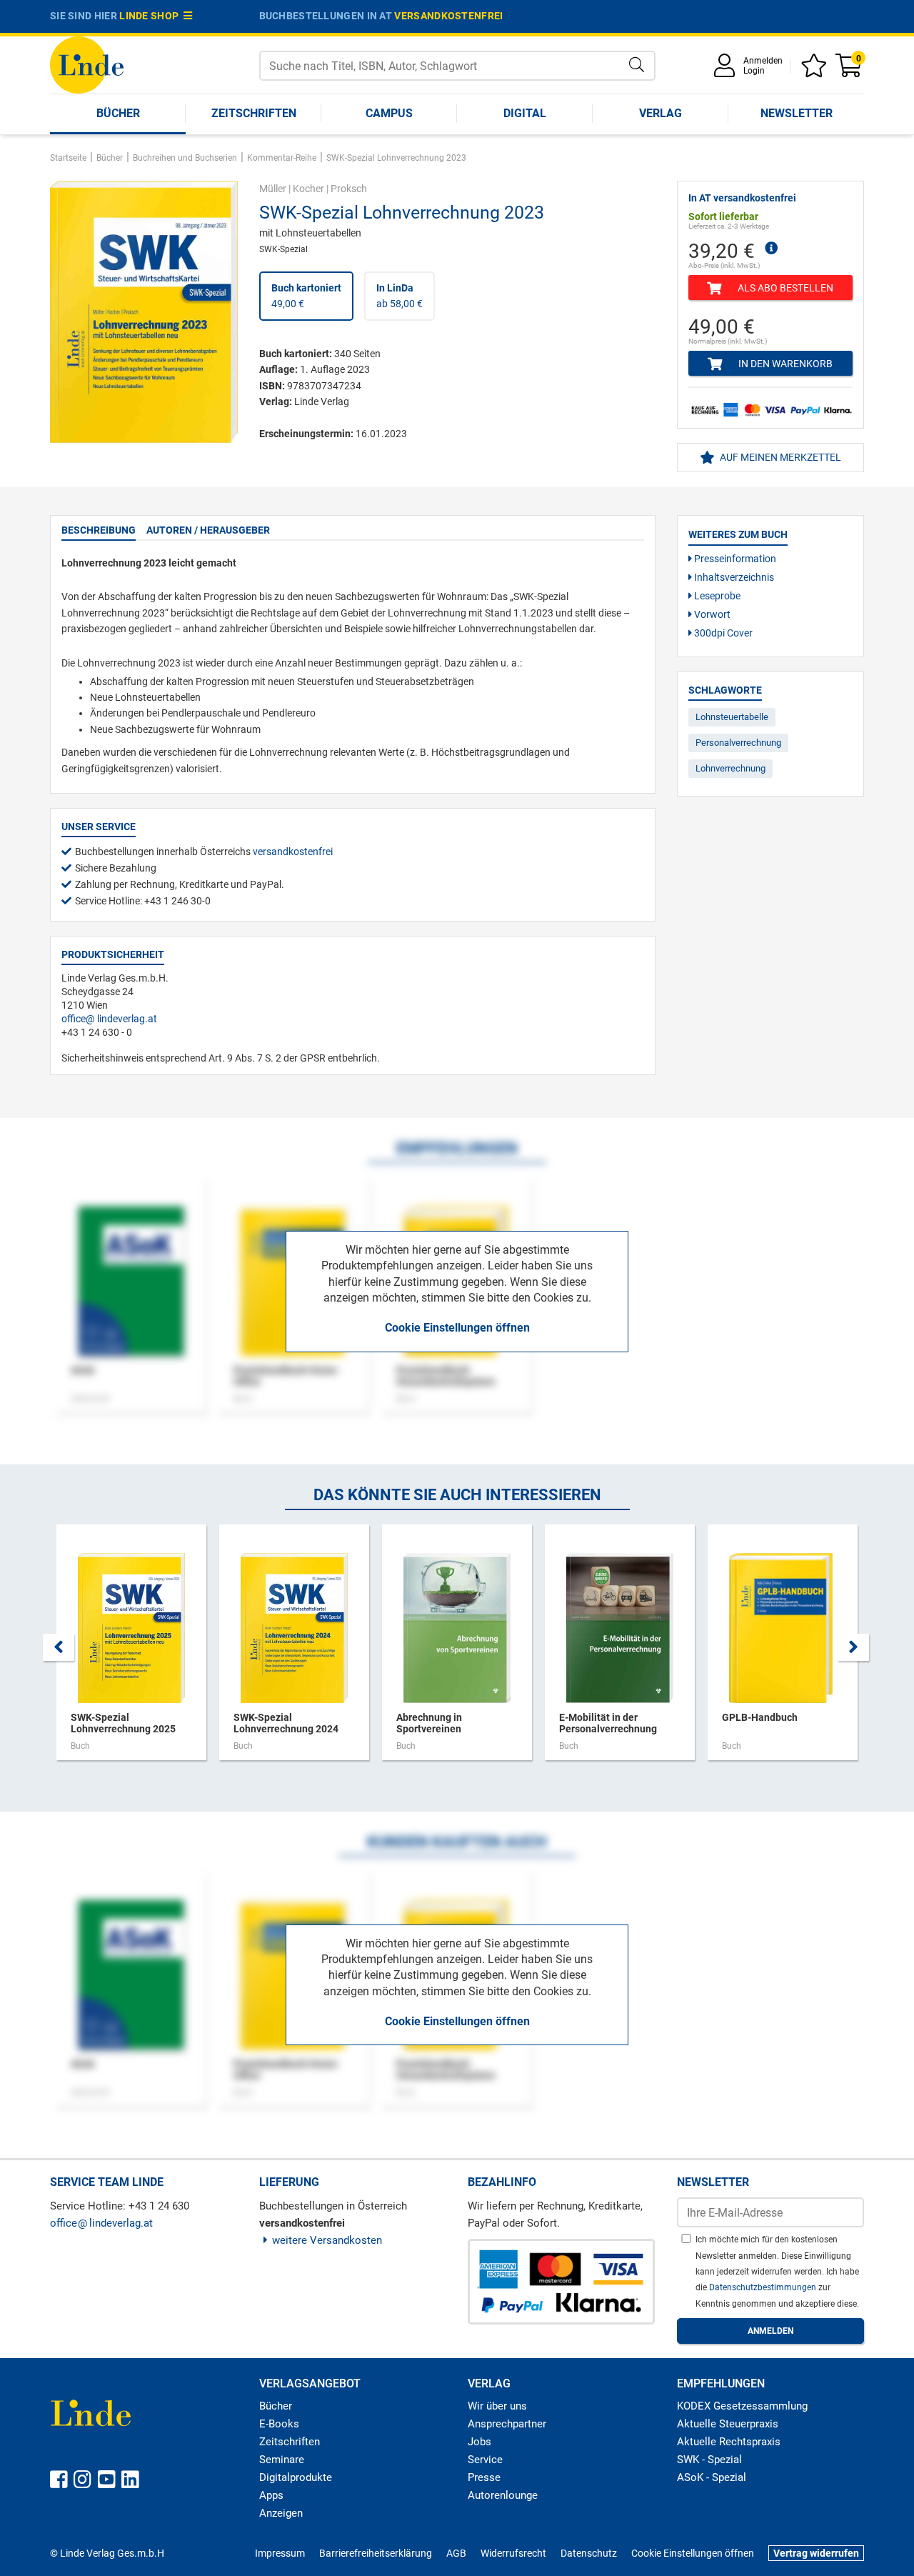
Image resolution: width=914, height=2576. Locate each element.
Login (754, 71)
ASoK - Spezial (711, 2477)
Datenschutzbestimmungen (763, 2287)
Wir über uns (497, 2406)
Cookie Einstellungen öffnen (457, 1327)
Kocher (308, 188)
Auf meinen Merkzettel (779, 457)
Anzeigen (281, 2513)
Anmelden (763, 61)
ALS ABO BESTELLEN (784, 288)
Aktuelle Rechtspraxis (728, 2441)
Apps (271, 2495)
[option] (131, 1649)
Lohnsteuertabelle (731, 717)
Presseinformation (734, 558)
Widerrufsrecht (513, 2553)
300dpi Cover (722, 633)
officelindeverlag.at (109, 1018)
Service (485, 2459)
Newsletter (796, 113)
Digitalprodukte (295, 2477)
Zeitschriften (253, 113)
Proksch (349, 188)
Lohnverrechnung (730, 768)
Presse (484, 2477)
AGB (456, 2553)
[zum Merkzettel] (816, 70)
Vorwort (711, 614)
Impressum (280, 2553)
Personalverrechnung (738, 742)
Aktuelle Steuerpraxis (727, 2423)
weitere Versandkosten (327, 2240)
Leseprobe (716, 595)
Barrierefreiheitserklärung (375, 2553)
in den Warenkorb (784, 363)
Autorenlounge (503, 2495)
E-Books (279, 2423)
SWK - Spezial (709, 2459)
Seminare (281, 2459)
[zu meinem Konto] (727, 70)
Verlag (660, 113)
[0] (849, 70)
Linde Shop (151, 15)
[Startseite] (87, 64)
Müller (272, 188)
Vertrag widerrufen (816, 2553)
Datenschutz (589, 2553)
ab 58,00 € (399, 295)
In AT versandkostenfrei (742, 198)
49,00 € (306, 295)
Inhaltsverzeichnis (733, 577)
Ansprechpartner (507, 2423)
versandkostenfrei (448, 15)
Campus (389, 113)
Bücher (118, 113)
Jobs (479, 2441)
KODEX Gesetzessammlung (742, 2406)
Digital (524, 113)
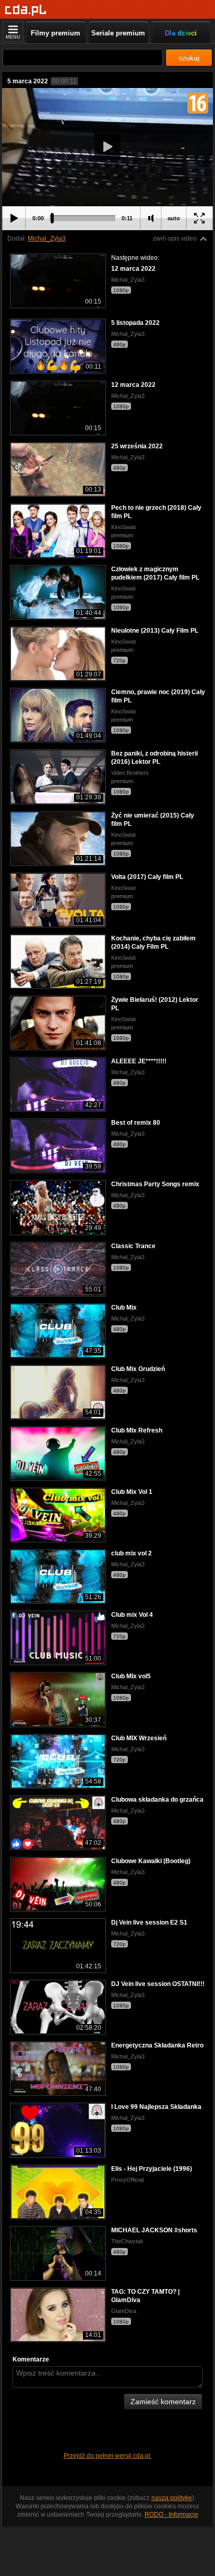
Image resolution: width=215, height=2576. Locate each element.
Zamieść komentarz (163, 2401)
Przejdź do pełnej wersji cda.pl (108, 2455)
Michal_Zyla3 (47, 238)
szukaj (188, 58)
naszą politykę (171, 2498)
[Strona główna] (25, 10)
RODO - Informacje (171, 2514)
────────
▶ To do:
Within the data above, filter for lines containing the word "versandkostenfrei" and copy each one.

▶ Exercise result:
In AT versandkostenfrei (742, 198)
versandkostenfrei (448, 15)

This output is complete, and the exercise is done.